NSN's Small Hope for North America
Suri told a gathering of journalists and analysts on Sunday here in Barcelona that the vendor had improved its position in the North American market, pointing to a 47 percent year-on-year increase in revenues in 2011 that was mainly due to the acquisition of Motorola's wireless infrastructure business, and that it saw further opportunities in that market. (See NSN Suffers in Q4, NSN to Buy Moto's Wireless Biz for $1.2B , NSN Expands in North America With Moto Buyout and NSN Finally Seals $975M Moto Deal.)
Part of those opportunities will come from small-cell technology.
"Small cells -- we have some 'wow' solutions that we got from Motorola -- something that could be deployed in the U.S. first," said Suri.
The vendor didn't elaborate on exactly what those products would be, but NSN's Head of Network Systems Marc Rouanne explained that, with the acquisition, the vendor gained Moto's femtocell, wireless router and access point technology. And some of that technology has already been put to use.

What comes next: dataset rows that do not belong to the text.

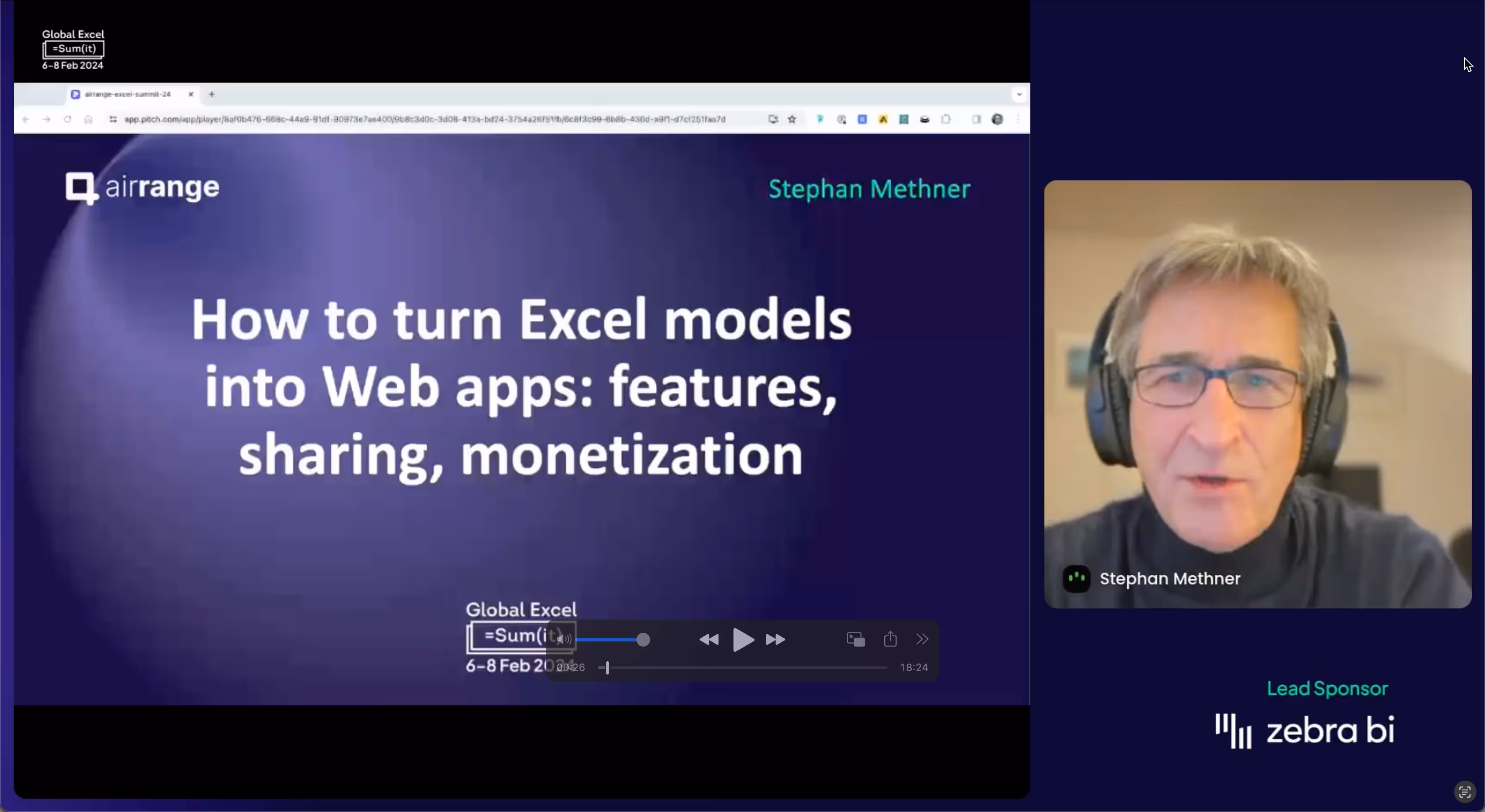Enable picture-in-picture mode

click(856, 639)
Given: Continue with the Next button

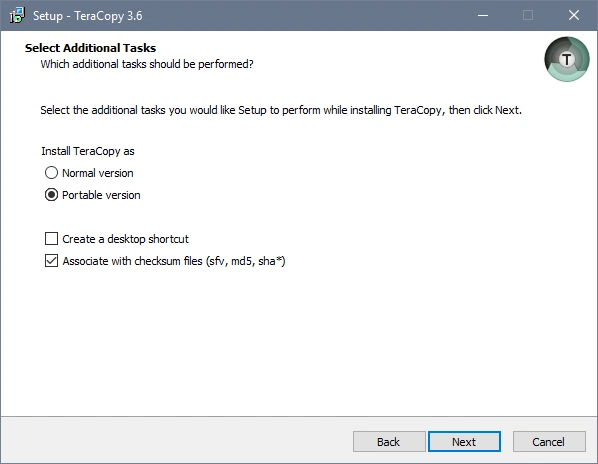Looking at the screenshot, I should click(x=464, y=442).
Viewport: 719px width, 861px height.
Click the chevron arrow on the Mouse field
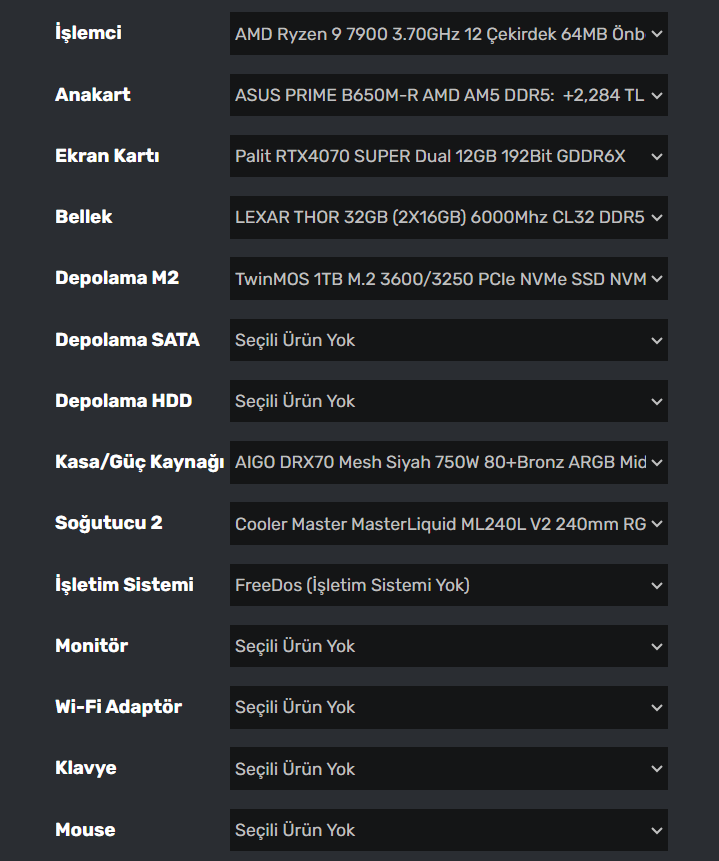tap(656, 831)
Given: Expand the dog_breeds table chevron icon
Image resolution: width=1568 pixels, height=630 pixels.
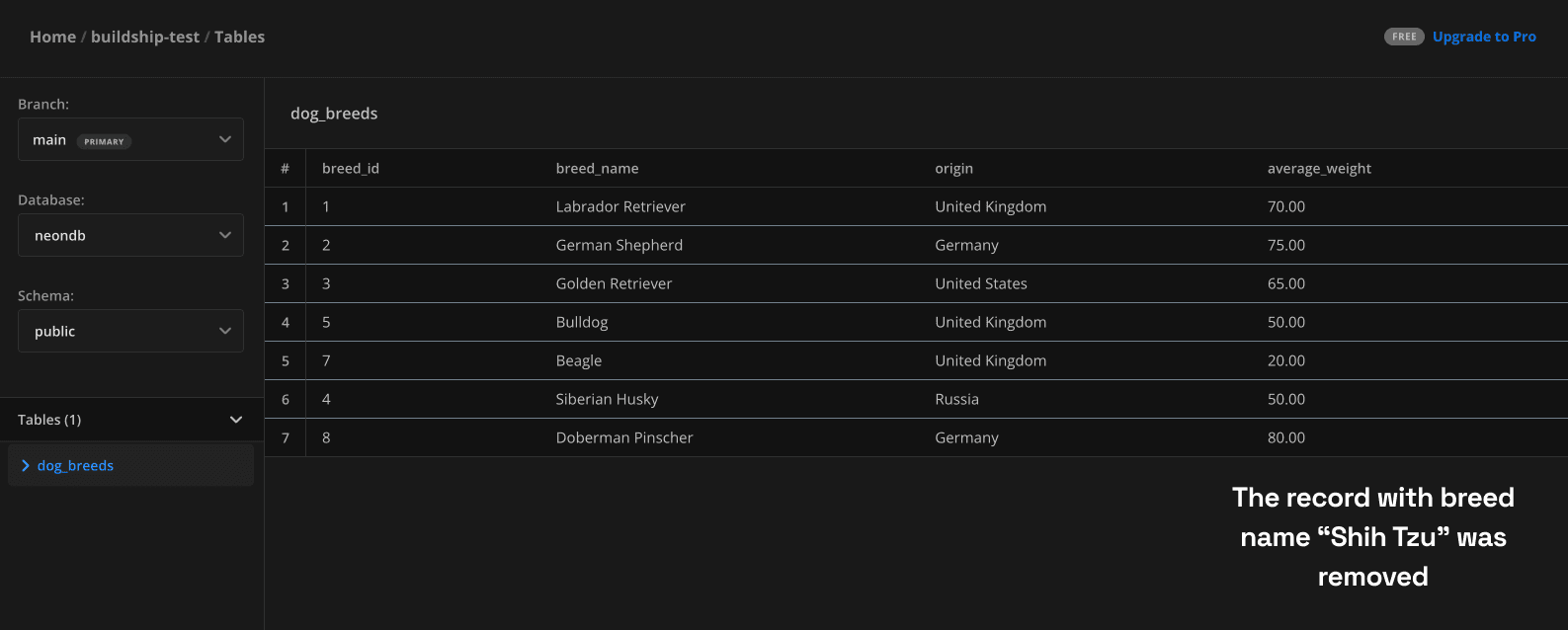Looking at the screenshot, I should click(x=26, y=466).
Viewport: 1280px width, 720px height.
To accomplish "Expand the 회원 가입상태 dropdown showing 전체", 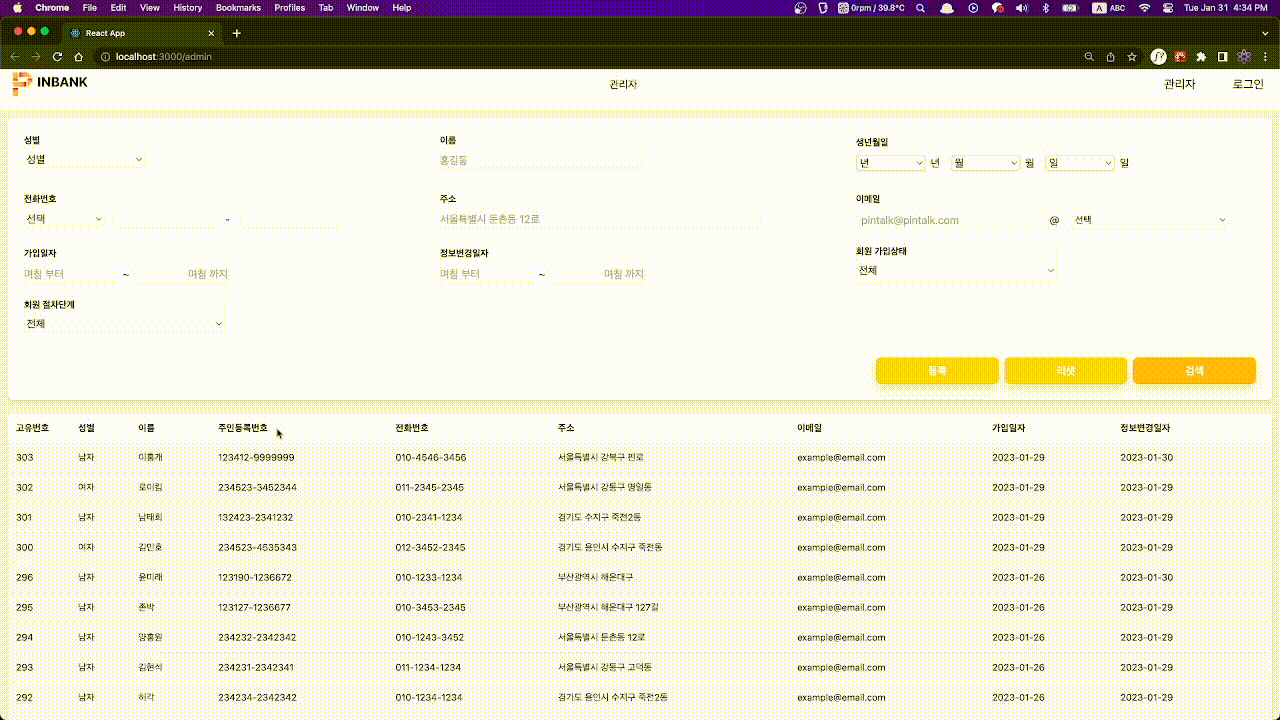I will pyautogui.click(x=955, y=270).
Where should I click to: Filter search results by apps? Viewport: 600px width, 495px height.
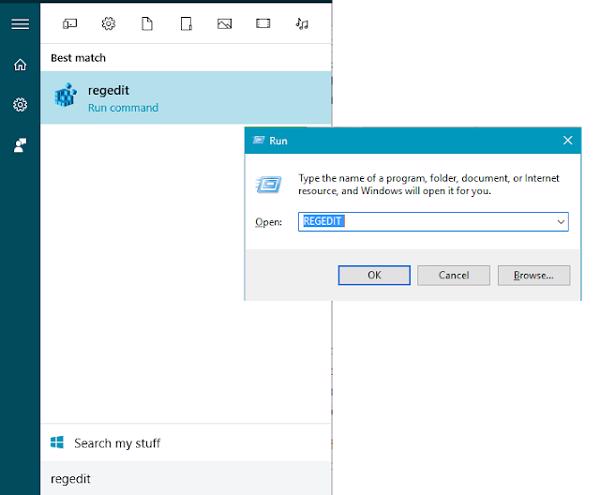pyautogui.click(x=70, y=24)
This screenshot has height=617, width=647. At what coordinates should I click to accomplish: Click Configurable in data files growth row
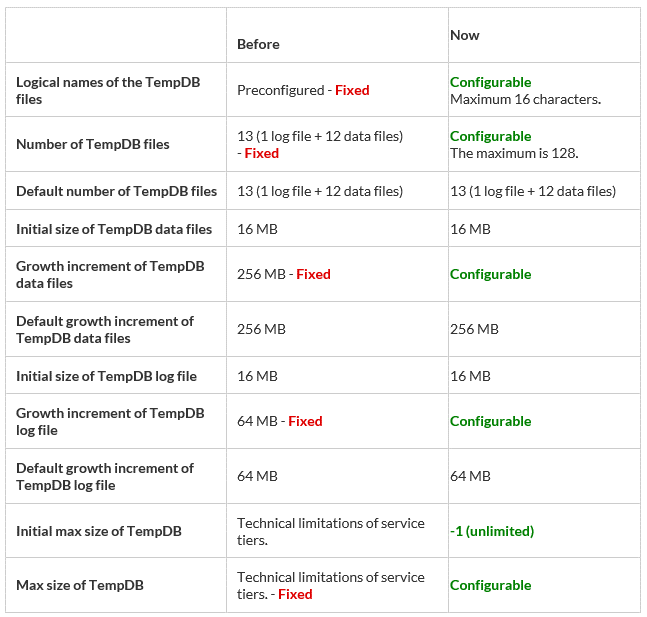coord(490,274)
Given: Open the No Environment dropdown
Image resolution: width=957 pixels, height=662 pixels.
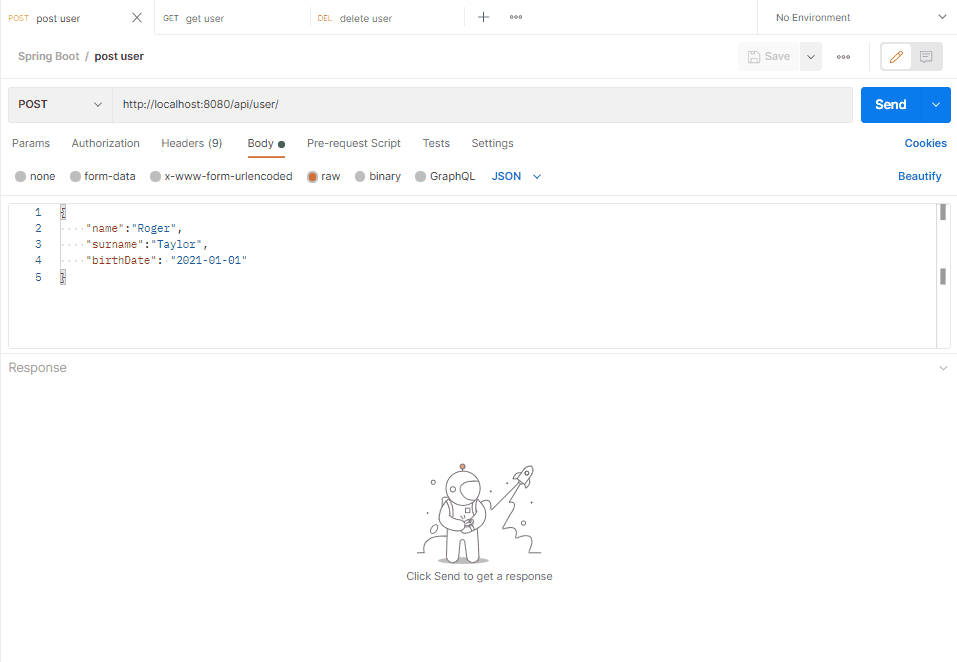Looking at the screenshot, I should click(855, 17).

In Brazil, where pay-TV operator Sky has deployed NSN's Long Term Evolution Time Division Duplex (LTE TDD) equipment, the customer premises equipment used is based on Motorola technology. (See SKY Launches TD-LTE with NSN in Brazil and AlcaLu, NSN Storm LatAm.)
The emphasis on small cells fits with NSN's vision for future network capacity needs that it calls the "Gigabyte Revolution," whereby there will be 1 gigabyte used per user, per day by 2020. The capacity needs will require 10 times more cell sites, of which 80 percent will be small cells, according to NSN's Suri.
In addition to small cells, Suri also pointed to optical, LTE deals in Canada and T-Mobile US Inc. 's network expansion as bright spots in North America. (See T-Mobile Will Launch LTE in 2013 and T-Mobile's Race to Faster 4G.)
"We have been quite successful in optical," said Suri. "And we have three LTE contracts recently in Canada. T-Mobile is planning to do some modernization -- watch this space. We're already a supplier there and hope to penetrate further."
In the U.S., NSN supplies the IP Multimedia Subsystem (IMS) equipment for Verizon Wireless 's LTE network, but it missed out on LTE radio access supply contracts with the country's two biggest operators, Verizon and AT&T Inc. (NYSE: T). The vendor also had LTE disappointment with LightSquared , which was once hailed as being worth US$7 billion in business for NSN. (See Lights Out for NSN's $7B LTE Deal and Spradley: Nokia Siemens Will Be an LTE Leader.)
But Suri is hopeful that this will change.
"I'm cautiously optimistic and in the near-term confident that we'll have some breakthrough in North America," said Suri.